### Extracted material

'''

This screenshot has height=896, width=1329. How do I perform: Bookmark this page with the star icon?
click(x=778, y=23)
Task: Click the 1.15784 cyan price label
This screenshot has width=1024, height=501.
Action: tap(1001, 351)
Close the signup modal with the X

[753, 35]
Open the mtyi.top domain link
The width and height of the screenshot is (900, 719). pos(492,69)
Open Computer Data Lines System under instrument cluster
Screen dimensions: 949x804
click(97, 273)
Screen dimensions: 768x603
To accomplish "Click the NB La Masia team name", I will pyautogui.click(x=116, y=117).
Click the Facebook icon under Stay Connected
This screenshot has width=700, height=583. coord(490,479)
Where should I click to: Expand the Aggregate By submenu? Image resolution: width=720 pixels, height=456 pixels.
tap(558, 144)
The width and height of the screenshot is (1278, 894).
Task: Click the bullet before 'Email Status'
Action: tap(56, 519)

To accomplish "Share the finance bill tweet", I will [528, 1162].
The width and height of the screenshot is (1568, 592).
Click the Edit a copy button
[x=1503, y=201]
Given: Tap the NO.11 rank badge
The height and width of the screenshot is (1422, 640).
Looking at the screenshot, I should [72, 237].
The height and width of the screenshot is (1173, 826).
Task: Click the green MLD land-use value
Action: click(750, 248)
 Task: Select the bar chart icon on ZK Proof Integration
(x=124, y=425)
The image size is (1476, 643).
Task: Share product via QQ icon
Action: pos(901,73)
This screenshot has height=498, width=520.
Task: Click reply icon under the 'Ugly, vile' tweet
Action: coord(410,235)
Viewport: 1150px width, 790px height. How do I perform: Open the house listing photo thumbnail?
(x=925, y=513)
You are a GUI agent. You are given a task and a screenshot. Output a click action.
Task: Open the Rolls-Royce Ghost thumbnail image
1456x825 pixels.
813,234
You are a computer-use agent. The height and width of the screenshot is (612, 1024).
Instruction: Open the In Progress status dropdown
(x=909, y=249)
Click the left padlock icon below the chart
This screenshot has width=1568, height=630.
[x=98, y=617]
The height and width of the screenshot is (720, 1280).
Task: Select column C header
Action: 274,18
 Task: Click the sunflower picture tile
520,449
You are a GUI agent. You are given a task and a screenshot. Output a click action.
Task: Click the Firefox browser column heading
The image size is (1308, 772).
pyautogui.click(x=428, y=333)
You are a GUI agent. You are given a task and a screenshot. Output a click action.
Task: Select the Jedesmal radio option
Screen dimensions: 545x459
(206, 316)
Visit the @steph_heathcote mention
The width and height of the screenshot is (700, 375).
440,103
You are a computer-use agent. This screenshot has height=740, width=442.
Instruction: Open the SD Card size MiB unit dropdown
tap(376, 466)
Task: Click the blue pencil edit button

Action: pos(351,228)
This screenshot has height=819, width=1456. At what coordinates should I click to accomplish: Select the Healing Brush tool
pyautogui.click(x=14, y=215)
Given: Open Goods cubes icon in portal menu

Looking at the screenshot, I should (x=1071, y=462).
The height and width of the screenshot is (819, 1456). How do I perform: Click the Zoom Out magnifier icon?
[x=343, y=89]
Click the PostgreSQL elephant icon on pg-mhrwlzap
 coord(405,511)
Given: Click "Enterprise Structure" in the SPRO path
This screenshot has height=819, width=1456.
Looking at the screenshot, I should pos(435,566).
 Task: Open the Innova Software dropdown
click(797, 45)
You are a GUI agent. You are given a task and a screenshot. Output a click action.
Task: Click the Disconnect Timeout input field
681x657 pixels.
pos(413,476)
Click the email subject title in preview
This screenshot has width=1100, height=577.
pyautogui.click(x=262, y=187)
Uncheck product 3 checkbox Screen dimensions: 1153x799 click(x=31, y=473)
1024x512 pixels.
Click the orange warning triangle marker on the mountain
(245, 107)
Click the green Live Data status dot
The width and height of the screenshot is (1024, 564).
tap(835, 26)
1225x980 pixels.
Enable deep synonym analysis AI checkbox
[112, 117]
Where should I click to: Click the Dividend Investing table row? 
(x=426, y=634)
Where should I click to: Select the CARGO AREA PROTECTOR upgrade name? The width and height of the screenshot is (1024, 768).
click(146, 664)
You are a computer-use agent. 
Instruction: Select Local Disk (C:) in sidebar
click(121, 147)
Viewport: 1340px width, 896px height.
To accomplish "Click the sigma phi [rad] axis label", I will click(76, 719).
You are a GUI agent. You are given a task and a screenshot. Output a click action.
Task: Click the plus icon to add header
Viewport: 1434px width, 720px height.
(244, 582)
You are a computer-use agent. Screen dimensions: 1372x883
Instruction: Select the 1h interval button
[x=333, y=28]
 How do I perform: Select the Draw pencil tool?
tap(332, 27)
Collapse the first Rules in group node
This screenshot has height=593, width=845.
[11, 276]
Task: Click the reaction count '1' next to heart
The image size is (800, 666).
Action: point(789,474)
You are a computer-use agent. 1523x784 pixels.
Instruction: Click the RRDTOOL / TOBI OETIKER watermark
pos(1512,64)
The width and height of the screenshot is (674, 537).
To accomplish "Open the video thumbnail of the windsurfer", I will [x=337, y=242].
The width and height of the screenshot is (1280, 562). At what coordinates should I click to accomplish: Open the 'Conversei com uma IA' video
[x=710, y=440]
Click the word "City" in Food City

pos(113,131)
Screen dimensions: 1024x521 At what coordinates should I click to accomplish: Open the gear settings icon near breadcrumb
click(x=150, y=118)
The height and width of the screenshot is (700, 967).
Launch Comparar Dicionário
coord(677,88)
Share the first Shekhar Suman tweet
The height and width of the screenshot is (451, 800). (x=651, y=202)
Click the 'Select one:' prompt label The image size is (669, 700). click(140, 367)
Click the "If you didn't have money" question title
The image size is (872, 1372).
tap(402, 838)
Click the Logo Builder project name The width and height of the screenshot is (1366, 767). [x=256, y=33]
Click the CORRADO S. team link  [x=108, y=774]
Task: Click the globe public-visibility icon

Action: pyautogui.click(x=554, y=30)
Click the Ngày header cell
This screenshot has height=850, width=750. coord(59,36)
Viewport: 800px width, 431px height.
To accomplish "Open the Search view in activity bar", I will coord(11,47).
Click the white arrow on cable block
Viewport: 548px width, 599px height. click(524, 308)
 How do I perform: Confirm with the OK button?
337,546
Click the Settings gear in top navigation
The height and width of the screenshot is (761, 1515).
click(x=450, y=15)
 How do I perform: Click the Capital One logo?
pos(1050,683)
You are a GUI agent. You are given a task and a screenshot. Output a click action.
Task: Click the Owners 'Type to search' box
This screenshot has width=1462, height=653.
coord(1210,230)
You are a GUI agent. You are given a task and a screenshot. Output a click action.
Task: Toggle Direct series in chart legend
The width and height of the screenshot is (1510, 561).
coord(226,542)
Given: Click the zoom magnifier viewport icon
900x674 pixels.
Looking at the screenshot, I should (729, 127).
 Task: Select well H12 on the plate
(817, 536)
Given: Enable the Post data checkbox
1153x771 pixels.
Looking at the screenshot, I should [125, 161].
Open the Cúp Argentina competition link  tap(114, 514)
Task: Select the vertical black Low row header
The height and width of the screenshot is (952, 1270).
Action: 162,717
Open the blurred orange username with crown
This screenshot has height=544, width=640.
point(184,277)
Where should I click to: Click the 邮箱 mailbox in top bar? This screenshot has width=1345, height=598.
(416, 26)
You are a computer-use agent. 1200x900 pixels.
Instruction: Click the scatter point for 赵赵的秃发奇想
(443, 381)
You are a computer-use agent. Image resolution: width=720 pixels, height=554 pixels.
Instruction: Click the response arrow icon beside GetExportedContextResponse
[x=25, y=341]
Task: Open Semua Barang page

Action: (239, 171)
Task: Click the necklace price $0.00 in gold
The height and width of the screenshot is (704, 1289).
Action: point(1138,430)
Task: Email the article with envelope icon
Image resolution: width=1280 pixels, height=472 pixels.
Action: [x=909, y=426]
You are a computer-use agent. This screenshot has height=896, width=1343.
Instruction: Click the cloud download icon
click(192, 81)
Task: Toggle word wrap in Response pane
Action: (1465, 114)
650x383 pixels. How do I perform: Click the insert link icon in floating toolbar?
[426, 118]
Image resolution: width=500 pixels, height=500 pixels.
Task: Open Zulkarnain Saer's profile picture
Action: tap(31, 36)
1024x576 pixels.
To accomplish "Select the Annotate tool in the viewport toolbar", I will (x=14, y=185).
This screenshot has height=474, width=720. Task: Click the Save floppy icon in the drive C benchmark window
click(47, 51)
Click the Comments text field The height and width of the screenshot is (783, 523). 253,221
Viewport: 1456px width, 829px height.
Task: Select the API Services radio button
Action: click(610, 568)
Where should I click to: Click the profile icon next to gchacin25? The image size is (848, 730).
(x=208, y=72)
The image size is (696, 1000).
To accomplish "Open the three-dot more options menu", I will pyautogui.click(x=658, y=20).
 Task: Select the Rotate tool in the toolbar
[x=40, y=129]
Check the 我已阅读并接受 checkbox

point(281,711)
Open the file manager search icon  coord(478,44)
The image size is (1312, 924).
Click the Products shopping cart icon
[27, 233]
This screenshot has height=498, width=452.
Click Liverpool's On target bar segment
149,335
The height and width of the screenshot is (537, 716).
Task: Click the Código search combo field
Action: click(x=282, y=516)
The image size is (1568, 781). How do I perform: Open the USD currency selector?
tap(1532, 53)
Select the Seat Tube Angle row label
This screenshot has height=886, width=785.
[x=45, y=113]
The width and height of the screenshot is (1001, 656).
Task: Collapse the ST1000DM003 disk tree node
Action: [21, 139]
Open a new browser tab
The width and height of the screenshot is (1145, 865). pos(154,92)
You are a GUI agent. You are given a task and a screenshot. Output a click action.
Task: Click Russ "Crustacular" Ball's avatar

'''

Reproduce each line from the data that has "will" in it.

To accomplish "Click the NB La Masia team name", I will pyautogui.click(x=116, y=117).
To accomplish "Share the finance bill tweet", I will [528, 1162].
To accomplish "Click the sigma phi [rad] axis label", I will click(76, 719).
To accomplish "Open the video thumbnail of the windsurfer", I will [x=337, y=242].
To accomplish "Open the Search view in activity bar", I will coord(11,47).
To accomplish "Select the Annotate tool in the viewport toolbar", I will (x=14, y=185).
To accomplish "Open the three-dot more options menu", I will pyautogui.click(x=658, y=20).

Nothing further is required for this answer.